Plus douloureux à endurer encore est la façon dont on parle des résistants Algériens qui ont libéré leur pays de la domination coloniale. Alors oui encore une fois, c'est une œuvre de fiction, qui nous laisse la liberté de vivre les événements à travers les yeux de certaines personnes choisies de cette époque. Mais aujourd'hui, créer une nouvelle œuvre où les résistants algériens sont vus quasi uniquement comme des barbares terroristes, c'est inintéressant au mieux, révisionniste au moins, ou juste carrément raciste si je veux me montrer taquin.

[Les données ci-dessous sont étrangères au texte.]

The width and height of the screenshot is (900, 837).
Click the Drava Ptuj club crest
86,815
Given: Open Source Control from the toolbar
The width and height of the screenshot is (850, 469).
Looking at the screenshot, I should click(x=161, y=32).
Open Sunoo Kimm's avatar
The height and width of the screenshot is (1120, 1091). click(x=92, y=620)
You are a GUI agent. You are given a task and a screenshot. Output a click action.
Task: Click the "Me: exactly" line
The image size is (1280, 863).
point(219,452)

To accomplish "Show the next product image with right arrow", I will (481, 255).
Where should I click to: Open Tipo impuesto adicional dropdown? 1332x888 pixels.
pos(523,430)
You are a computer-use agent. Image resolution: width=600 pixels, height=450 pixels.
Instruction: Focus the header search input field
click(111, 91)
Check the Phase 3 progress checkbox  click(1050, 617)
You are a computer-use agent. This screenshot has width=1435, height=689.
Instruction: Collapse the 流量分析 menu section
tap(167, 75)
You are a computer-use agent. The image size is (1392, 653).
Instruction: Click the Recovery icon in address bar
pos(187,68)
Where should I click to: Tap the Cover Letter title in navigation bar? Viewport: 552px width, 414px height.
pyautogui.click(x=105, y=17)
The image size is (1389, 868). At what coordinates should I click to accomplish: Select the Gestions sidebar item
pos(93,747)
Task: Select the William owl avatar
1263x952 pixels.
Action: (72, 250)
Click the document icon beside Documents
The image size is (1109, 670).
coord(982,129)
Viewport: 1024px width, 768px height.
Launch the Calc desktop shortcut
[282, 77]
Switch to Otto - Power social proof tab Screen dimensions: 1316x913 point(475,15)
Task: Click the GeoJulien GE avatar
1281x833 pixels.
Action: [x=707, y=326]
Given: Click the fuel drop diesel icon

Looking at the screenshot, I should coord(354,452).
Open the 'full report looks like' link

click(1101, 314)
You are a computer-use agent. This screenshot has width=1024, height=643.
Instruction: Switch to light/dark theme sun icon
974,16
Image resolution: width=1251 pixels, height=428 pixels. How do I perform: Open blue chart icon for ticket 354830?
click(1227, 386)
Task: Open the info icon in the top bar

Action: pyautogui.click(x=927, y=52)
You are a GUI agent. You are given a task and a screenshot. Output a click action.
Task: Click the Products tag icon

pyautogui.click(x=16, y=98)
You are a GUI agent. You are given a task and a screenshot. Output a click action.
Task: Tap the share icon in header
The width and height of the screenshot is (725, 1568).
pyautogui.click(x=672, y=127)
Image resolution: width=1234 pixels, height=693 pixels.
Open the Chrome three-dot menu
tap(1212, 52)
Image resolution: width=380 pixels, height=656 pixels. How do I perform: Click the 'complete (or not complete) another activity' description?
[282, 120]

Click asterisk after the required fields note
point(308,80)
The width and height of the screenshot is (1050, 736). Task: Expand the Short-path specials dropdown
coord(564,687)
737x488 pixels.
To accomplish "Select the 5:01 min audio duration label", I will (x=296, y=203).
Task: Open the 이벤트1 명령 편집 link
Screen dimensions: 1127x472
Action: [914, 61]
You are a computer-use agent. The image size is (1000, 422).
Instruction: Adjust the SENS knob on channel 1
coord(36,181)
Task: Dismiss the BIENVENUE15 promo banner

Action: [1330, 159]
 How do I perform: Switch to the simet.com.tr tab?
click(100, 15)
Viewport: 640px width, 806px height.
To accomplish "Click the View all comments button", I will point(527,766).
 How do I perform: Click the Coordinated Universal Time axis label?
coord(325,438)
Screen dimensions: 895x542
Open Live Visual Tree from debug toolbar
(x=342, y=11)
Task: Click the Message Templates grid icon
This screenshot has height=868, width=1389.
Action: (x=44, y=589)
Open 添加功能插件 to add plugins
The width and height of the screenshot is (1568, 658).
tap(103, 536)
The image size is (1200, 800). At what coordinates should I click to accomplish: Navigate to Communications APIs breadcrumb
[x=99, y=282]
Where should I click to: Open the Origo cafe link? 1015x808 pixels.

Et le dessin est malheureusement trop sage pour m'intéresser. C'est exécuté avec beaucoup de maîtrise mais ça donne juste un travail plat et déjà vu : les gorilles du président ont la gueule de loubards de comics américain. C'est dommage parce que la BD nous montre des photos des vrais protagonistes : leurs visages et leurs attitudes sont bien plus captivantes que les dessins. On veut un peu plus de Triplettes de Belleville et moins de Sin City dans ces Gorilles du président.
La célébration répétée et forcée des valeurs de fraternité d'armes rend ce tome 1 vraiment indigeste. On a à peine le temps de connaitre les personnalités des Gorilles qu'on sent déjà les auteurs, tout émus, déplorant la disparition de cette sainte valeur dans nos sociétés contemporaines. La disparition des bonnes couilles. C'est ça qui va pas dans la France de Macron.
À fuir, sauf si la mort de Quentin Deranque vous a émue.